Ziel A:
Beantworte diese Fragen zum Text über das Zeitalter des Feuers:
(i) Was hat uns die Kraft des Feuers laut Text ermöglicht?
(ii) Nach wie vielen Jahren entspräche der Energieverbrauch der Menschheit nach Kardaschews Rechnung der gesamten Energieabgabe der Sonne?
(iii) Welche Ressourcen nutzt eine Zivilisation des Typs III?
Ziel B: Führe den Text über das Zeitalter des Feuers und Kardaschews Zivilisationstypen nach seinem letzten Satz weiter.

:: Textauszug ::

Auf dem Gipfel der Schriftkultur vollendet sich nun auch das Zeitalter des Feuers. Im Lauf der Jahrhunderttausende sind wir zu regelrechten Flammenvirtuosen geworden, die den Prozess der chemischen Verbrennung minutiös kontrollieren und im Computer mittlerweile erstaunlich realistisch nachbilden können. Viel Spielraum für weitere Optimierungen ist jedoch nicht mehr vorhanden. Die Kraft des Feuers hat es uns ermöglicht, die Erdschwerkraft zu überwinden. Sie wird jedoch nicht reichen, um uns außerhalb der Erde dauerhaft einzurichten.

Wir sind am bislang bedeutendsten Wendepunkt unserer Geschichte angelangt, dem Abschluss des ersten Kapitels der Menschheitsgeschichte. Allerdings wissen wir nicht, aus wie vielen Kapiteln diese Geschichte insgesamt besteht. Es könnte auch das einzige sein.

Dann wäre es die Geschichte einer Zivilisation, die lernte, das Feuer zu beherrschen, und diese Technologie bis zur Perfektion entwickelte. Schließlich ebnete die Kraft des Feuers sogar den Weg ins All. Doch dieses Erlebnis kollektiver Kraftentfaltung schockierte die Menschen so sehr, dass sie das Gleichgewicht verloren. Angesichts der durch die kulturelle Beschleunigung akkumulierten Energie, die sich nun unkontrolliert entlud, war das fatal. Man hat nie wieder von ihnen gehört.

Nukleares Lagerfeuer

Es könnte aber auch ein zweites Kapitel beginnen, in dem die Menschen lernen, die ihnen zugewachsenen Kräfte zu beherrschen, und sich in ihrem heimatlichen Sonnensystem einrichten, wie sie es zuvor auf ihrem Heimatplaneten getan haben. Die kulturelle Beschleunigung bekäme dann ein Ziel, sie diente der Vorbereitung zum großen Sprung. Wohin könnte der führen? Bei der Beantwortung dieser Frage kann eine weitere Klassifikation helfen. Der Einteilung der kosmischen Geschwindigkeiten nicht unähnlich, stammt sie ebenfalls von einem Russen.

Der Astrophysiker Nikolai S. Kardaschew beschäftigte sich Mitte der sechziger Jahre mit der technischen Möglichkeit interstellarer Kommunikation und kam rasch darauf, dass es eine Frage der verfügbaren Energie sei. Ausgehend vom damaligen Energieverbrauch der Menschheit und unter der Annahme eines jährlichen Zuwachses von lediglich einem Prozent kam er zum Ergebnis, dass in 3.200 Jahren ein Niveau erreicht wäre, das der gesamten Energieabgabe der Sonne entspräche. Bei weiterhin wachsendem Energiebedarf wäre in 5.800 Jahren sogar der Output von 100 Milliarden sonnenähnlicher Sterne, also der gesamten Milchstraße, erreicht. Das brachte Kardaschew dazu, drei Zivilisationstypen (2) zu unterscheiden:
* Typ I: Nutzt die Ressourcen des Heimatplaneten
* Typ II: Nutzt die Ressourcen des Heimatsterns
* Typ III: Nutzt die Ressourcen der Heimatgalaxie

Befinden wir uns demnach im Übergang zu einer Zivilisation des Typs II? Es würde bedeuten, dass wir das chemische Feuer als Fluchtpunkt aufgeben und uns mehr und mehr um die Sonne als unser neues nukleares Lagerfeuer scharen.

:::
:: Vorliegende Angaben ::

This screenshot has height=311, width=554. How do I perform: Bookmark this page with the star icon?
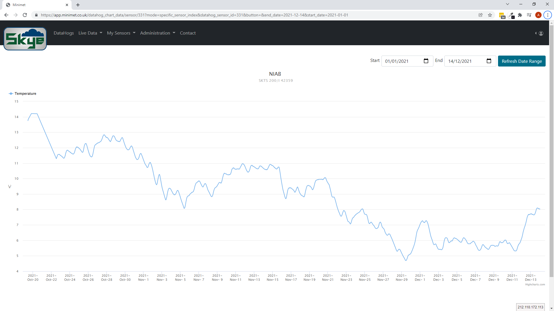[x=490, y=15]
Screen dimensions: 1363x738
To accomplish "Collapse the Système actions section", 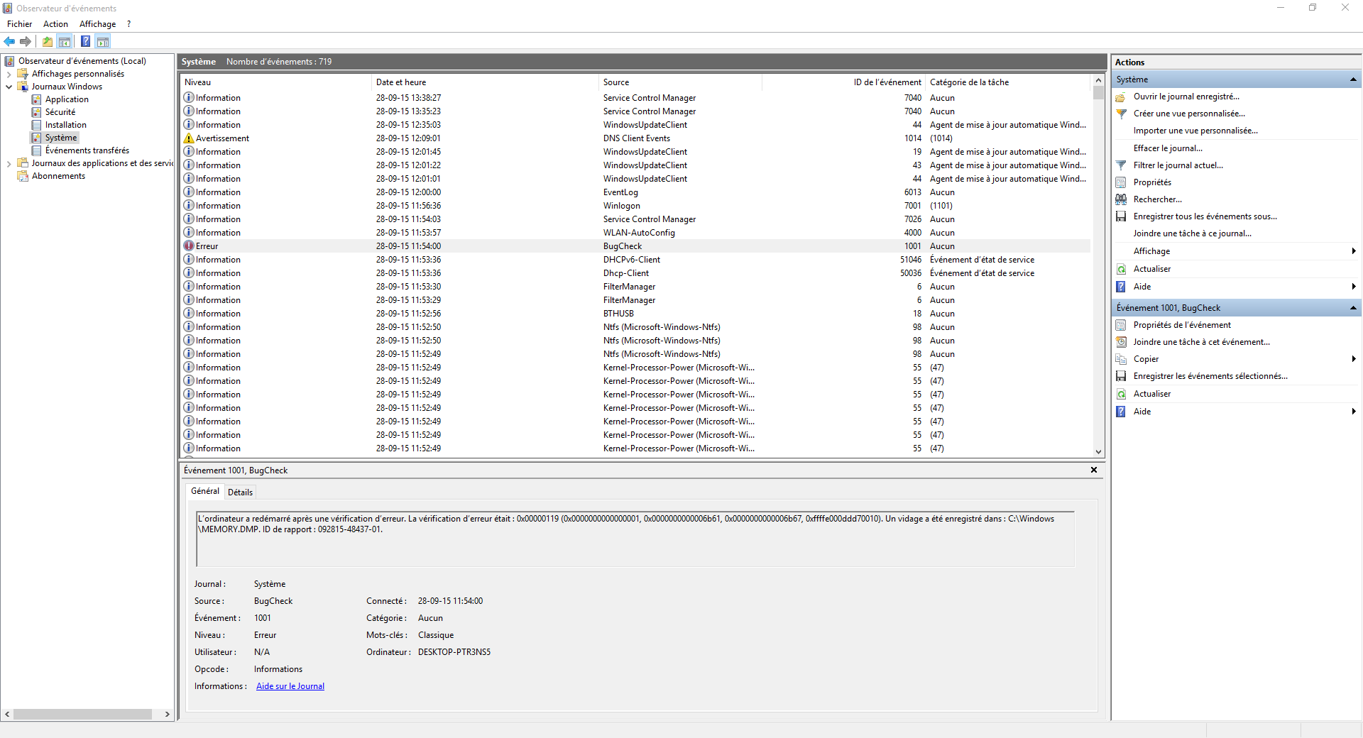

:::

Antwort A:
(i) Die Erdschwerkraft zu überwinden.
(ii) Nach 3.200 Jahren.
(iii) Die Ressourcen der Heimatgalaxie.

Antwort B:
Beim chemischen Feuer haben die meisten Völker irgendwann die Fähigkeit entwickelt, es selbst zu entfachen. Brauchen wir diese Fähigkeit auch beim nuklearen Feuer? Auf der Erde wahrscheinlich nicht, die hier einstrahlende Sonnenenergie übersteigt den derzeitigen Bedarf um das etwa 8.000-fache. Im All dagegen stellt sich die Frage neu. In entlegeneren Regionen des Sonnensystems kann die Nutzung der Sonnenenergie schwierig oder auch unmöglich sein. Zugleich stellen sich die Risiken der Kernenergie anders dar, wenn keine Atmosphäre die radioaktiven Stoffe verteilen kann und die Umgebung ohnehin durch Strahlung belastet ist.

Gleichwohl wird die Sonne immer die Energiequelle erster Wahl sein. Wenn die Menschen sich nach und nach im All ansiedeln, werden sie daher Regionen in einer Entfernung vom Zentralgestirn bevorzugen, die eine komfortable Energieversorgung ermöglicht. Nach und nach werden sich ihre Siedlungen über die so genannte "habitable Zone" verteilen. Der logische Endpunkt einer solchen Entwicklung wäre eine gigantische, um die Sonne herum gebaute Kugel mit dem ungefähren Durchmesser der Erdumlaufbahn, also 300 Millionen Kilometer. Dieses fantastische Bauwerk wird nach demjenigen, der es zuerst postulierte, Dyson-Sphäre (3) genannt.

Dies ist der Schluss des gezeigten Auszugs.